The FSA suggests “a more comprehensive risk assessment once further data on composition and exposure becomes available.”
Tests conducted by the German Federal Institute for Risk Assessment in November 2019 revealed the plastic could degrade over time and melamine and formaldehyde could migrate from products when in contact with hot liquids like tea, coffee, or baby formula.
The assessment found formaldehyde release from some cups would exceed the tolerable daily intake - at which no health risk is expected - by 30 times for adults and 120 times for small children. Overall, higher levels of formaldehyde and melamine were released from "bambooware" than "conventional" MFR tableware.
Products consisting of bamboo fibres with formaldehyde, a known carcinogen, and melamine have been banned in Europe since February 2021, and in November 2022, the European Commission warned it was illegal to sell tableware containing bamboo and other unauthorized additives not safely assessed under the regulations.
“Research suggests low dose exposure to melamine, as well as high dose, has the potential to cause kidney stones, which in some cases can lead to kidney failure.”
A spokesperson from Kidney Research UK said, “Research suggests low dose exposure to melamine, as well as high dose, has the potential to cause kidney stones, which in some cases can lead to kidney failure.
“The FSA and Food Standards Scotland have issued advice to retailers to withdraw melamine-containing products (including bamboo composite cups) from sale whilst it is consulting on the health risks of products. Health and safety bodies in the USA and Germany recommend if people have melamine-containing products, they should avoid putting them in the microwave or filling with hot liquids or hot food, as this can contribute to the products degrading and melamine being released.”

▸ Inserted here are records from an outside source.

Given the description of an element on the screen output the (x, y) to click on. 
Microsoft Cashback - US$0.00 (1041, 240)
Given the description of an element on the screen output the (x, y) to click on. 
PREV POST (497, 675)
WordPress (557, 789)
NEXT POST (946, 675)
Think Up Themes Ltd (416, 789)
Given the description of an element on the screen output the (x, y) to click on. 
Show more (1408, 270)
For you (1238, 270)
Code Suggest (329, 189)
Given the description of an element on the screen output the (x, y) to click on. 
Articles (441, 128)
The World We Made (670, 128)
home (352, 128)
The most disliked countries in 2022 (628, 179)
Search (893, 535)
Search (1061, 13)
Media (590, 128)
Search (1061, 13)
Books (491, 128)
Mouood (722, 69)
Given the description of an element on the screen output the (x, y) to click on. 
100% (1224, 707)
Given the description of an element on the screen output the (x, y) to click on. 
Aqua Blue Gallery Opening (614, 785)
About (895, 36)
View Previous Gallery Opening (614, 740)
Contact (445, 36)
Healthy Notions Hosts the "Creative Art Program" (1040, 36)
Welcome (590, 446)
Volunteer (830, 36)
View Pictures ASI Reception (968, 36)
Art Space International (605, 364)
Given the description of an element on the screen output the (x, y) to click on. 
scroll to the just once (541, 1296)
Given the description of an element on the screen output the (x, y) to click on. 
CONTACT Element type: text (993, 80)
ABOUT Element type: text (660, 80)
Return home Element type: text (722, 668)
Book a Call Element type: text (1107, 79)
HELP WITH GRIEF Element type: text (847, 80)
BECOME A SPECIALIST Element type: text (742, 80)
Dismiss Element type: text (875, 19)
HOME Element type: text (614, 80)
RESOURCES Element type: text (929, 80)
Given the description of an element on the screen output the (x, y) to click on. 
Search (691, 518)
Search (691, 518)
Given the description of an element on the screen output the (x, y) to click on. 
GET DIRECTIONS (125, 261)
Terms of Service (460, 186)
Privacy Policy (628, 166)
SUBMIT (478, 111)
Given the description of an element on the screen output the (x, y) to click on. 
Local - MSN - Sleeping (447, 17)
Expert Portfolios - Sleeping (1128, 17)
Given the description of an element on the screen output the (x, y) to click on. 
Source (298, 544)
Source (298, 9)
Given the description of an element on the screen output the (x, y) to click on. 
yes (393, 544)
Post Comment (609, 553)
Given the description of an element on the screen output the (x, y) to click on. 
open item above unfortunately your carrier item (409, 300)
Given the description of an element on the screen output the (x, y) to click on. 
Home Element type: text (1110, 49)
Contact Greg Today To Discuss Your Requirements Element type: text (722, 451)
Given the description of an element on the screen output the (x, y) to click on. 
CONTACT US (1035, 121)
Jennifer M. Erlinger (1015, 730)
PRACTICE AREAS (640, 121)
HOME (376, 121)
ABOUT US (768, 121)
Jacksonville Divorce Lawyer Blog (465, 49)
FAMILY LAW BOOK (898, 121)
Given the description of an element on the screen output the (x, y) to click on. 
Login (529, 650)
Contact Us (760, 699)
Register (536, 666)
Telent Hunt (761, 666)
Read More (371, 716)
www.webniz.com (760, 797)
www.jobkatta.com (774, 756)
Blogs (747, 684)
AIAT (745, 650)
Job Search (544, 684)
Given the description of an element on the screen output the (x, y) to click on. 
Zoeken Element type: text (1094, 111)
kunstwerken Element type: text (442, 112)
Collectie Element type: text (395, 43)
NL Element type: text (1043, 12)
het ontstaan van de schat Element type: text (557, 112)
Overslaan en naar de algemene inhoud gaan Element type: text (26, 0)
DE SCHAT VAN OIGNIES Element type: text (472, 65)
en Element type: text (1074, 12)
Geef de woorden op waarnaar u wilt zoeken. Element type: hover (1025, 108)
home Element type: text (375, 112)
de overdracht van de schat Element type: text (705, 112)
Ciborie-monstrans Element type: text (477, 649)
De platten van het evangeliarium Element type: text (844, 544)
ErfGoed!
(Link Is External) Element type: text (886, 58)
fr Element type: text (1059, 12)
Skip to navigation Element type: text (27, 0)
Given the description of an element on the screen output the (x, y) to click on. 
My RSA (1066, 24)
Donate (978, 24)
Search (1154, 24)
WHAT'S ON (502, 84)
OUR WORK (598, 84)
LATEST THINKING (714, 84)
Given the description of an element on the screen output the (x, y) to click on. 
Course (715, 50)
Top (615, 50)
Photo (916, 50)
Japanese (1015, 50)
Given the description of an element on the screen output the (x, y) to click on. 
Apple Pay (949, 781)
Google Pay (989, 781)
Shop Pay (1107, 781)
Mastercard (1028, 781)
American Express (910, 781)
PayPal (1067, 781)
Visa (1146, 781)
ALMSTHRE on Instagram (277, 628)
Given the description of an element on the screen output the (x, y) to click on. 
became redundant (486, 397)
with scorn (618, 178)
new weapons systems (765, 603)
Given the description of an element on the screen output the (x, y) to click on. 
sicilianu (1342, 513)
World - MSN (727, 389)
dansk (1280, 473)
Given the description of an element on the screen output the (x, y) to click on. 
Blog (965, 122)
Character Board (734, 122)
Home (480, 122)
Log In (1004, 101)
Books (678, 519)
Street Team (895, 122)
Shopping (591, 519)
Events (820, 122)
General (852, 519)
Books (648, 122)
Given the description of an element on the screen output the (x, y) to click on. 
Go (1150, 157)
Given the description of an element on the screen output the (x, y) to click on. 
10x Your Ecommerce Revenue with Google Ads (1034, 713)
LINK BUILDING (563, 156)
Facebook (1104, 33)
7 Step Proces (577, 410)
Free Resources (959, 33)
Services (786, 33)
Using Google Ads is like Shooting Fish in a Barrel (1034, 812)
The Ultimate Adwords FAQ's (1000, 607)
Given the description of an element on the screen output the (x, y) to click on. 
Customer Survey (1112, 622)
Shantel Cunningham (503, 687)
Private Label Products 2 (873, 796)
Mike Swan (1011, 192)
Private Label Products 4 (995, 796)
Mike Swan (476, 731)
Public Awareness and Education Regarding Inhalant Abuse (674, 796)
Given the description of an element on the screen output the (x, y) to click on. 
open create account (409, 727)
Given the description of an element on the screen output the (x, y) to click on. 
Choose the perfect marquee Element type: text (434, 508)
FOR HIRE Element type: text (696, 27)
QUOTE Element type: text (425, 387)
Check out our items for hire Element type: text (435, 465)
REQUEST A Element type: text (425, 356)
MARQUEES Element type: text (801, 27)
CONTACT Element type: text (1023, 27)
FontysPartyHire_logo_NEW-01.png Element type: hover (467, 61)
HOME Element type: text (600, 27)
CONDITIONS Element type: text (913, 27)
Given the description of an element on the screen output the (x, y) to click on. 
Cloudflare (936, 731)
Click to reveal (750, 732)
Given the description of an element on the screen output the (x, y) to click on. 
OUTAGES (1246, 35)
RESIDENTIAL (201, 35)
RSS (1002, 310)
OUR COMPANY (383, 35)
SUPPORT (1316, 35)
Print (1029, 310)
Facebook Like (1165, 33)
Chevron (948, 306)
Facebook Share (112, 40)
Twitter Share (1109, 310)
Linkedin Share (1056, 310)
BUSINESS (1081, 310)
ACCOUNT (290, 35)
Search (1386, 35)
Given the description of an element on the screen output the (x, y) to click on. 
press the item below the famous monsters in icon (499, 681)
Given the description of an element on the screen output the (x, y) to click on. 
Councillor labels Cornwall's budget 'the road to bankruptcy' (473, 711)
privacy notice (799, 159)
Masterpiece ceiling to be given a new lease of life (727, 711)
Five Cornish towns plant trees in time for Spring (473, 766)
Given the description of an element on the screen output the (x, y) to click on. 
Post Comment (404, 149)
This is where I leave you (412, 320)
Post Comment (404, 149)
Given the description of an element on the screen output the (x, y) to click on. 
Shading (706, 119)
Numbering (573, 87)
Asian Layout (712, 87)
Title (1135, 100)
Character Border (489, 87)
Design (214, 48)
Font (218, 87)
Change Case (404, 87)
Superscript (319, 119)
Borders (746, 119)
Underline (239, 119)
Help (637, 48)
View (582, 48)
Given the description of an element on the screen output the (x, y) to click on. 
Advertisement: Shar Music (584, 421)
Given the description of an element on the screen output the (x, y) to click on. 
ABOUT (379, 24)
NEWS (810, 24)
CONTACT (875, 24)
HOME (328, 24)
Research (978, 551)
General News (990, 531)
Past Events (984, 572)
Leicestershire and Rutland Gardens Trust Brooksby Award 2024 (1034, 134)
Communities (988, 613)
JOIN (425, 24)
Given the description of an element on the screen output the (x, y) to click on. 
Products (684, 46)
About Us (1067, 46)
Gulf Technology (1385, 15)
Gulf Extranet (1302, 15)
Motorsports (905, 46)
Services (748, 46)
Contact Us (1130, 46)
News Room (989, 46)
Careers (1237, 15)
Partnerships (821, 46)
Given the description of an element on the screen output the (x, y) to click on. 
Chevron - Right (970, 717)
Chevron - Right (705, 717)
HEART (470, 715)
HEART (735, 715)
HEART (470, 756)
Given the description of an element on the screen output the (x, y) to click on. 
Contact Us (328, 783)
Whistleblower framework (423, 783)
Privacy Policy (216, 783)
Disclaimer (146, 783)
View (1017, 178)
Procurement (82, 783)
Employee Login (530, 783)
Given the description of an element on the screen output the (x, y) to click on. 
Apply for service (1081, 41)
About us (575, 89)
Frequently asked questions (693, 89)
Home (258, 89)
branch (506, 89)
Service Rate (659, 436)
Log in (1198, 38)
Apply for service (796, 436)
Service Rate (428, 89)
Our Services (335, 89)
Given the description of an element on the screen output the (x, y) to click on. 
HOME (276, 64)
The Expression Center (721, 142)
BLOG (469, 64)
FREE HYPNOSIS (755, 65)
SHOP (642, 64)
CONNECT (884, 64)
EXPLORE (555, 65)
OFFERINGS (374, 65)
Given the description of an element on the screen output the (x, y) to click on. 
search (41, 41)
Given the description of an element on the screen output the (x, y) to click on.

Professor Jason Hallett, Professor of Sustainable Chemical Technology at Imperial College London said the resin is “definitely toxic”.
“We use these types of resins in a lot of other consumer products (a lot of laminated plastics, for example). A lot of resins are toxic,” he added. “Researchers are developing non-toxic and renewable/plant-based alternatives, which would help with recycling, but these are too expensive at this early stage. At present, we cannot recycle any thermoset resins because the chemistry makes this impossible.”
In the UK, the FSA said any further sales would be unlawful, yet such products are still available online. Some suppliers have conducted their own tests, which they say show their products pose no health risk. The FSA is consulting on the products and requests manufacturers, suppliers and retailers to submit any relevant data.